Над очередью стоял ровный гул, какой бывает перед праздничными демонстрациями около учреждений, заводов и институтов, где накапливаются люди перед маршем.
Из одной машины неслась магнитофонная запись, знакомый голос примиряюще пел: «Возьмемся за руки, друзья, возьмемся за руки, друзья, чтоб не пропасть поодиночке…» Там сидело четверо мужчин, в руках у них были стаканы и бутерброды.

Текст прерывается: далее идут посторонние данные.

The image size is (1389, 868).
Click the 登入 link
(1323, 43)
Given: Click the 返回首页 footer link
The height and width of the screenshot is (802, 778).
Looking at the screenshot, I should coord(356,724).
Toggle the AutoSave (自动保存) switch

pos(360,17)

К Ларисе подошла молодая женщина:
– Лариса Борисовна, простите меня, пожалуйста, я знаю, вы хирург, я в следующей сотне стою, за вами. У меня в животе появились боли непонятные. Не могли бы вы меня посмотреть?
Они пошли к машине. Лариса разложила сиденье справа, чтоб самой сидеть слева и пальпировать правой рукой.
Женщина была относительно молода и безусловно хороша собой: короткие рыжеватые волосы, серые веселые глаза, вернее, веселыми были морщинки вокруг глаз, красивый, все время чуть приоткрытый рот. Лариса обратила внимание на сапоги этой женщины и подумала, что ей тоже надо заняться поисками сапог. Потом посмотрела на модный лак на ногтях, но без зависти. Как хирург за много лет учебы и работы она совершенно отказалась от украшения своих ногтей.
– Кем вы работаете?
– Парикмахером.
– Ценный кадр.
– Милости прошу. Всегда рада буду.
– Ладно. Это потом. А как вас зовут?
– Нина.
– Когда заболело?
– Часа три уже.
– И что, сейчас хуже?
– Нет. Не хуже. Противно.
– А где болит?
– Сейчас где-то в середине, а раньше выше было.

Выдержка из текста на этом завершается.